# Visit/Photos to "Aquario Vasco da Gama" (Lisbon/Portugal)



## Pedro Rosa (14 Apr 2013)

*Aquário Vasco da Gama - Lisbon/Portugal (01.04.2013)*

Some photos from a centenary Aquarium in Portugal. My kids love this place - small but very nice and near my home 
Aquariums are old but still, very nice. This place belongs to the portuguese navy.


*Saltwater*






































































*Freshwater*

















































Pedro.


----------



## Steve Smith (14 Apr 2013)

Great photos Pedro.  Looks like an interesting place.  Is it a big place?  Quite interesting that it's owned by the Portuguese navy too.


----------



## Pedro Rosa (15 Apr 2013)

Steve,
It's not a big place.

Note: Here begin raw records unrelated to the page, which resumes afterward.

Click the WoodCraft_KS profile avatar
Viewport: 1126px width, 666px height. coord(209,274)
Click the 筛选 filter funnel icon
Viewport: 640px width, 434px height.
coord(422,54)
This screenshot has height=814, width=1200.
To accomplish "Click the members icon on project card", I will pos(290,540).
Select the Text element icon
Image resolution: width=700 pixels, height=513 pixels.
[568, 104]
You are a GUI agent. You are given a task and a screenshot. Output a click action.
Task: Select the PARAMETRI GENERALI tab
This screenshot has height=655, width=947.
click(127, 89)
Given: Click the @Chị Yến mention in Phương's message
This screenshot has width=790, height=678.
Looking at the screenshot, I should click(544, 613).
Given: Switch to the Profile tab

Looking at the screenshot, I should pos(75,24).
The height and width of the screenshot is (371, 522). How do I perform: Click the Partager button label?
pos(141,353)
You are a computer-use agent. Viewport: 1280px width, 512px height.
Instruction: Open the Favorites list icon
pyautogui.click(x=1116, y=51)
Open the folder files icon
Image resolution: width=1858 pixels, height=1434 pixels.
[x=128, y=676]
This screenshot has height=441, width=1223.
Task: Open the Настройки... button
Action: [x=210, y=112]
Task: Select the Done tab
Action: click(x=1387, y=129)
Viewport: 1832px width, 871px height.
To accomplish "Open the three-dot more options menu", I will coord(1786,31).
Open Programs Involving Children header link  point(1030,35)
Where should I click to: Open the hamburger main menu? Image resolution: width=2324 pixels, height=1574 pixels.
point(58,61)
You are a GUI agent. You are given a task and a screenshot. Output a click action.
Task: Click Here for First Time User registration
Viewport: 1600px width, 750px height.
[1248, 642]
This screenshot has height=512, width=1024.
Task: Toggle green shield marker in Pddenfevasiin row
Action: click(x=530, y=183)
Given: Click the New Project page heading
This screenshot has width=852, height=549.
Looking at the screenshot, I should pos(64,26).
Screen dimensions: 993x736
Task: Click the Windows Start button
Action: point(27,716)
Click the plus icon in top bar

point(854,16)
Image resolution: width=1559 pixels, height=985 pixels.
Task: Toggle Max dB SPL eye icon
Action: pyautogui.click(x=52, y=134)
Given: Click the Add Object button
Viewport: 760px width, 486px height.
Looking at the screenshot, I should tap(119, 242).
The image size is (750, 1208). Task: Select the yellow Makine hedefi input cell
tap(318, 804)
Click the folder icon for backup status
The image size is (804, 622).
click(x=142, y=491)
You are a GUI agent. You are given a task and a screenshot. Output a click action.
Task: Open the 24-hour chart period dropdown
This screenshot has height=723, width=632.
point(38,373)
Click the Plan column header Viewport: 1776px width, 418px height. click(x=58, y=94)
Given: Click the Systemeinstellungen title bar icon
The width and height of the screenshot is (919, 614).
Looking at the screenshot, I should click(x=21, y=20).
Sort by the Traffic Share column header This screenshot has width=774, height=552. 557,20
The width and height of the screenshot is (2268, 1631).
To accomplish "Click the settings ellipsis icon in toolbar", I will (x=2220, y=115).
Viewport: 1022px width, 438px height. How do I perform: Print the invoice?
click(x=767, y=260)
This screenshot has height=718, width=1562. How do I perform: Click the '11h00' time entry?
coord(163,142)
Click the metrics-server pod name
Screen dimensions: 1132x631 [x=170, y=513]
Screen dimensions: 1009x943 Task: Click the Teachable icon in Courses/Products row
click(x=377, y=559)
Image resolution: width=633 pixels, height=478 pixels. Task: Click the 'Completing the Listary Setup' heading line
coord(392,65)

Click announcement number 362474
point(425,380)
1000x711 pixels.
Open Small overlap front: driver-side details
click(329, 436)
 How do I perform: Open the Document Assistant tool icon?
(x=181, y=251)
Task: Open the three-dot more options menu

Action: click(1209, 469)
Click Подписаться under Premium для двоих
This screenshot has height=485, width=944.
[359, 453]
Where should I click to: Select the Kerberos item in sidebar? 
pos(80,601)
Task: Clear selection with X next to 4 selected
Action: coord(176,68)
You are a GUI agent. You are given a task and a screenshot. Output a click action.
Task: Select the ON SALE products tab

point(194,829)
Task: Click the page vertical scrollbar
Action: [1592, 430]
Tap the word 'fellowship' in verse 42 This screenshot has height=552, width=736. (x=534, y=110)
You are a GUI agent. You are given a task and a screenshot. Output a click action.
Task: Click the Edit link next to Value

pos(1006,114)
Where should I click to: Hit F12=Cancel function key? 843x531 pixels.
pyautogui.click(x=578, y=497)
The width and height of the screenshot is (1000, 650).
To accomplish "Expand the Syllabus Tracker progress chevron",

Besides all the live stock, also have an interesting museum.
Out last king was a big suporter 

You can see some info in english *here*. (look at the map on the live exhibit link).

Pedro.


----------



## Pedro Rosa (15 Apr 2013)

Updated with the last photo


----------



## Steve Smith (15 Apr 2013)

Love the last photo!


----------



## ghostsword (15 Apr 2013)

I have spent my childhood going to this old aquarium..  Take the tram from Praca do Comercio (15) to Belem, and spend the day there, it is awesome. 

Some weekdays they had fish sales, really cheap.. 

They also had an embalmed giant squid right in the entrance.

A must visit for sure.


----------



## Pedro Rosa (15 Apr 2013)

ghostsword said:


> They also had an embalmed giant squid right in the entrance.
> A must visit for sure.


 
It's there 
I uploaded these photos to two other forums in Portugal and many people are saying that they spent many days of their childhood at this place  I still spend.. with my two kids.

Nice to know that my photos were a "bring-back-time" for some of you.

Pedro.


----------



## ghostsword (15 Apr 2013)

I think that all kids that enjoyed fish tanks went there almost everyday as kids..


----------



## LondonDragon (16 Apr 2013)

Heard a lot about this one but I am yet to visit, must include it in my next trip to Lisbon.


----------